• Art, Travail et Consommation / Démarches et Problèmes.

    . Nous pouvons voir cela comme le symptôme de l’avènement du capitalisme et de la production de masse en même temps qu’un milieu favorable à son développement. L’homme est réparti en catégories représentant différents marchés qui déploient, sous forme d’un arsenal médiatique, toute une stratégie de communication visant à leur faire consommer : produits, images, morales, et tout ce que l’individu est capable d’ingérer, de digérer et d’intégrer en lui[2].

                Le système consumériste tend à donner l’illusion de la liberté par l’accumulation de produits possibles, par l’apparente pleine connaissance délivrée par l’information continue. Mais, comme Philippe Dagen le souligne : « Cette liberté est surveillée, sinon factice. Elle ressemble à celle d’animaux dont les enclos seraient assez grands pour qu’ils ne s’aperçoivent pas qu’ils passent et repassent par les mêmes sentiers »[3].

                Ma démarche créatrice se doit donc de tendre vers la mise en évidence de cet asservissement global à la nouvelle logique sociale du tout consommable et à cette nouvelle religion des images qui sont « si nombreuses, si puissantes et si constamment présentes à notre horizon immédiat qu’elles finissent justement par constituer une part essentielle de notre réalité, à mi-chemin du visible et du subliminal, comme un simulacre de la nature souvent aussi crédible que le monde réel, et quelquefois beaucoup plus dense, plus coloré, plus convaincant que lui »[4]. La société contemporaine est ce système imposant, en une grande messe de la modernité, les dévotions à la surproduction et à l’hyper-médiatique. Le travail et la consommation sont les nouvelles priorités de notre temps et procèdent du même phénomène d’aliénation sur lequel l’art a pu réfléchir. Mais comment ne pas remarquer que l’art lui-même évolue en ce sens ? L’inculcation de ces préceptes est si implacable et généralisée que la création artistique, plutôt que de réfléchir sur les possibilités d’existence de l’homme dans cette organisation, devient l’image même de cette aliénation.
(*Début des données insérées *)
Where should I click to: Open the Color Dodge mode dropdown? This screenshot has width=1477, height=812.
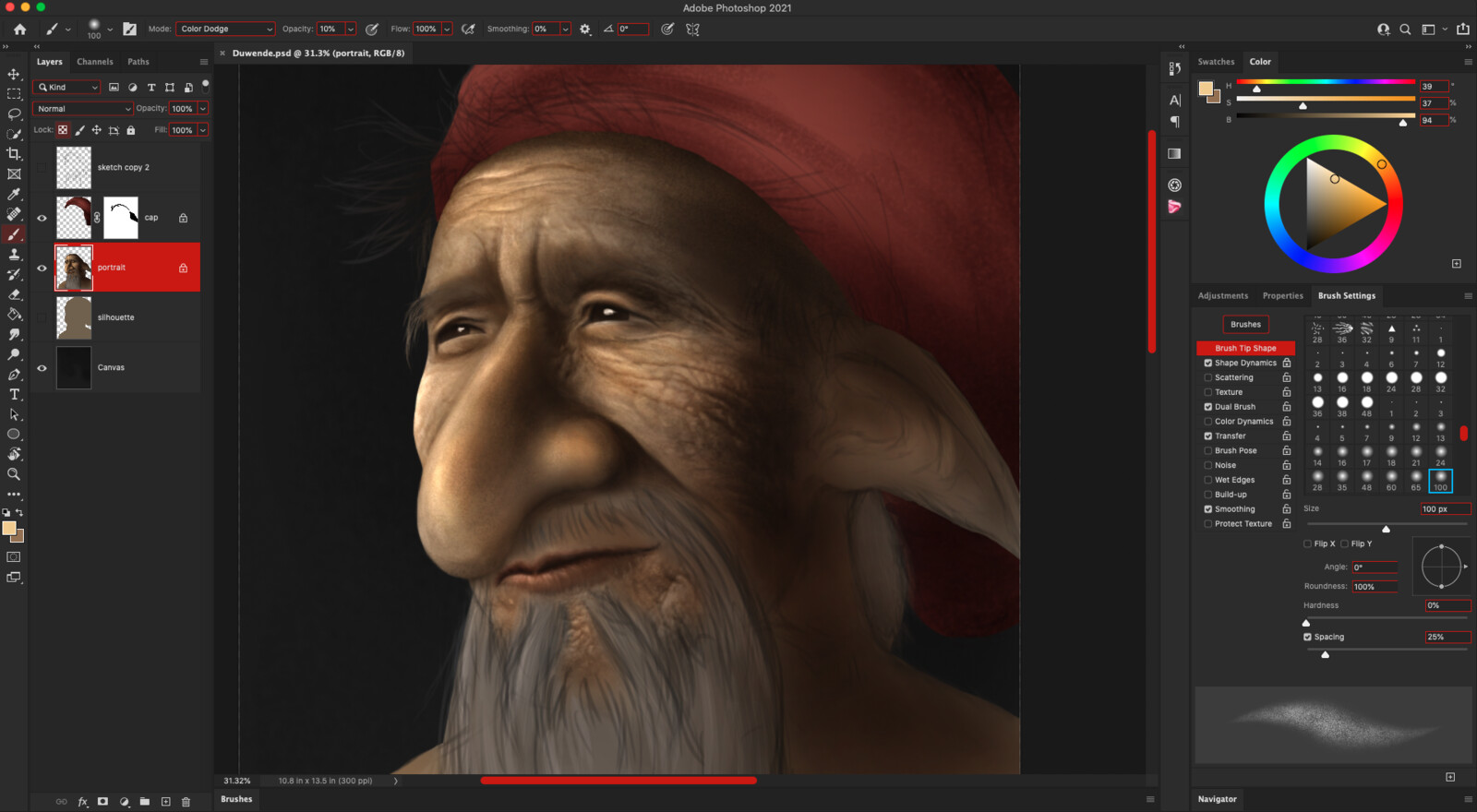coord(225,30)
                L’art a dû évoluer en même temps que l’homme au sein de ces sociétés. Leonard de Vinci avait fixé en son temps l’image canonique de l’homme parfaitement proportionné, témoignant de l’idéal esthétique d’une création divine parfaite. Toute la tradition de l’art fourmille de ces représentations de l’homme pur et beau que l’on doit admirer et aimer. Mais l’introduction de nos sociétés dans une logique industrielle et marchande semble avoir déplacée cette ferveur vers une déconstruction des corps et de l’idée traditionnelle de l’homme. La forme, désormais, est pervertie comme l’homme peut l’être. Il s’agit de ne plus représenter l’homme tel qu’il est mais de le montrer tel qu’il n’est plus.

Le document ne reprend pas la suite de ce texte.